Hurtado no es el único residente de Columbia que pronto regresará a un hogar asolado por la guerra. Martha Rivero Matthews sale el sábado para visitar a su padre enfermo en Cali, Colombia. De hecho, Matthews y su esposo norteamericano pasaron dos meses en Cali el verano pasado. Aunque se abstuvieron de manejar por áreas rurales, tanto el marido como la esposa dijeron que se sintieron seguros en la ciudad. Pero aún en la ciudad, manejar después de que oscurece puede ser peligroso, especialmente para las mujeres, dijo Matthews.

“Todos tienen sus propios miedos”, dijo Matthews. “Una se preocupa, pero la vida continúa.”

El gobierno de Colombia, siendo sede de tres grupos terroristas marcados por los Estados Unidos, respalda al gobierno norteamericano en su resolución de pelear la guerra contra el terrorismo.

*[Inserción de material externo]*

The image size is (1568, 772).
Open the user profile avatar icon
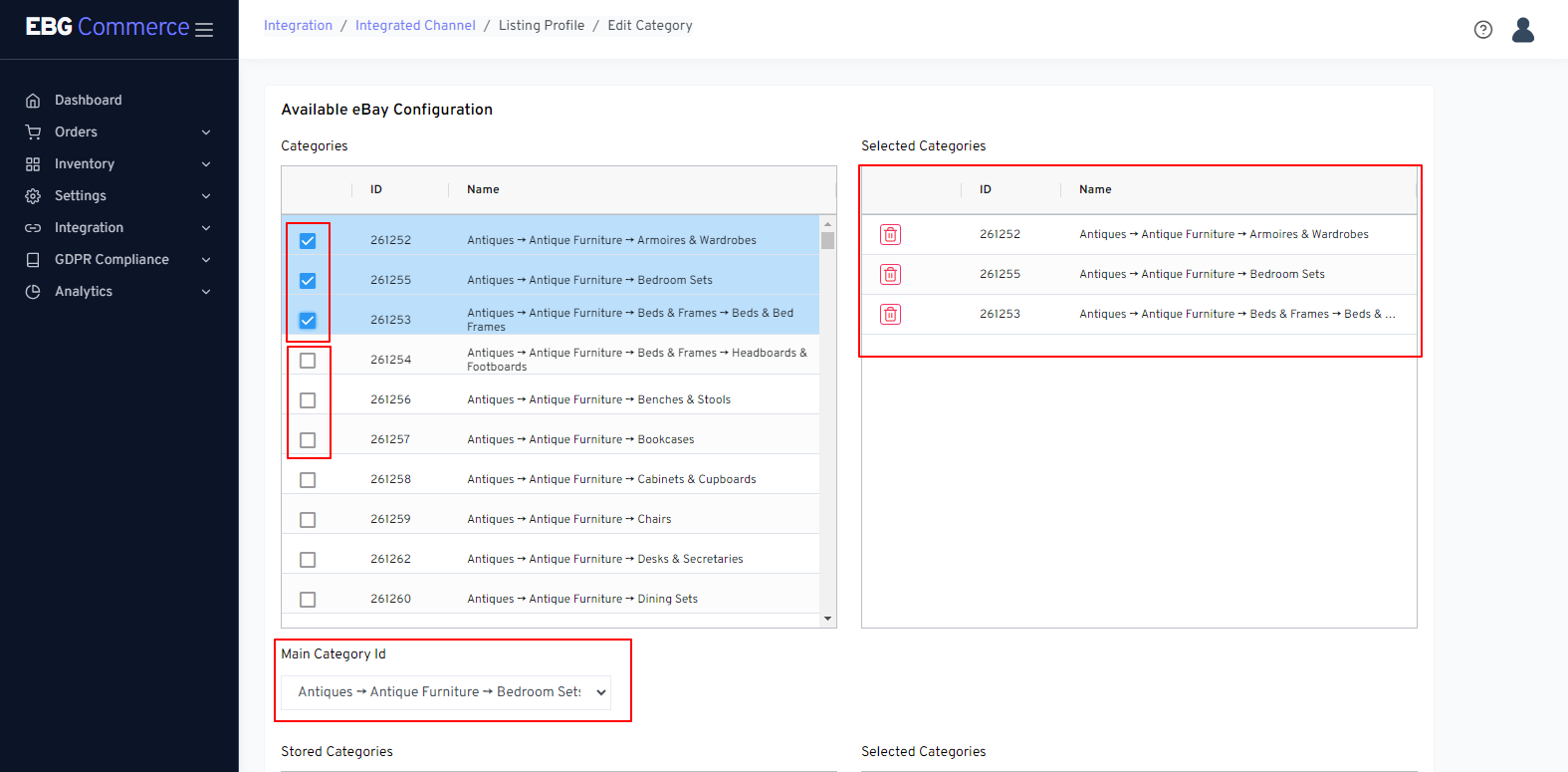pos(1522,30)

En una carta al presidente George W. Bush, el presidente colombiano Andrés Pastrana escribió, “Colombia, un país a su vez víctima del terrorismo, entiende el sufrimiento que plaga su país.”

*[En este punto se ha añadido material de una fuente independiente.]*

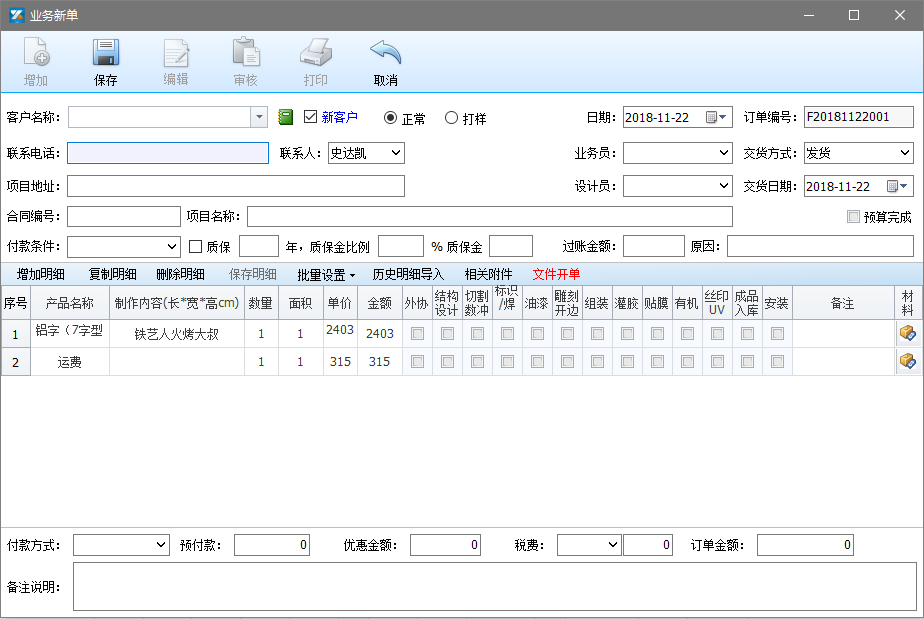Click the Add (增加) document icon
924x619 pixels.
tap(36, 54)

Y aunque Matthews dijo que recibió correos electrónicos de familiares y amigos en Cali expresando su sorpresa y rabia ante los ataques del once de septiembre a los Estados Unidos, también explicó que el mundo en Colombia continua rodando a pesar de que los ejércitos de la guerrilla aterrorizan el país y Estados Unidos se ve empujado hacia una guerra contra el terrorismo.

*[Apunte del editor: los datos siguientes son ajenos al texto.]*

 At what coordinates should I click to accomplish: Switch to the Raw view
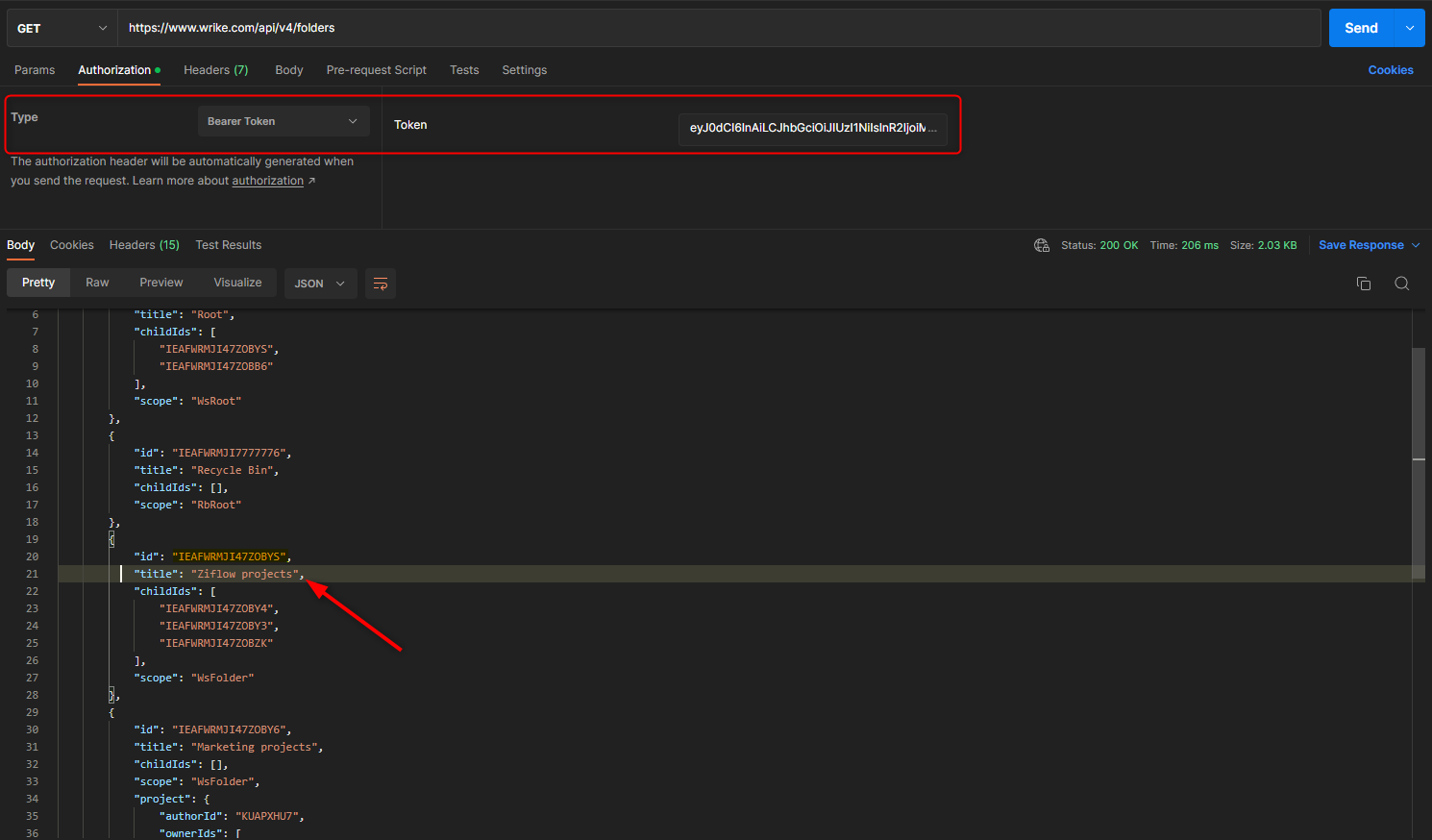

“Hemos vivido con esto por 18 años — uno se acostumbra” dijo ella, fijando sus ojos oscuros en los ojos claros de su esposo del otro lado de la mesa.

El amor trajo a Mauricio y Martha a los Estados Unidos, creando un puente entre dos culturas bastante diferentes. El matrimonio de Sandi y David fortaleció el puente aún más.

“Estoy muy orgulloso de mi familia — norteamericana y latinoamericana juntas,” dijo Hurtado. “Sentimos lo que es doloroso y lo que es bueno. Siento en mi corazón que soy norteamericano y colombiano.”

Pero ahora los colombianos y norteamericanos están unidos por algo más que un matrimonio y ciudadanías duales, están unidos por la amenaza de terrorismo.

Sin ser más una niña, Sandi Hurtado-Peters entiende que tal vez nunca sea seguro mostrar a su esposo y su casa desde la copa de su árbol mágico en Popayán. Puede que nunca sea seguro desfilar a su marido norteamericano en las calles de las ciudades sureñas de Colombia. Mauricio Hurtado entiende que se está arriesgando al visitar a su anciano padre. Y Martha Matthews entiende que sus muchas visitas serían arriesgadas si ella no tomara las precauciones correctas al abordar el avión para Cali este sábado. Pero como colombianos y norteamericanos que han visto que el terrorismo puede sorprenderlo a uno en casi cualquier parte del mundo, están dispuestos a hacer algunos sacrificios en nombre del amor y el país.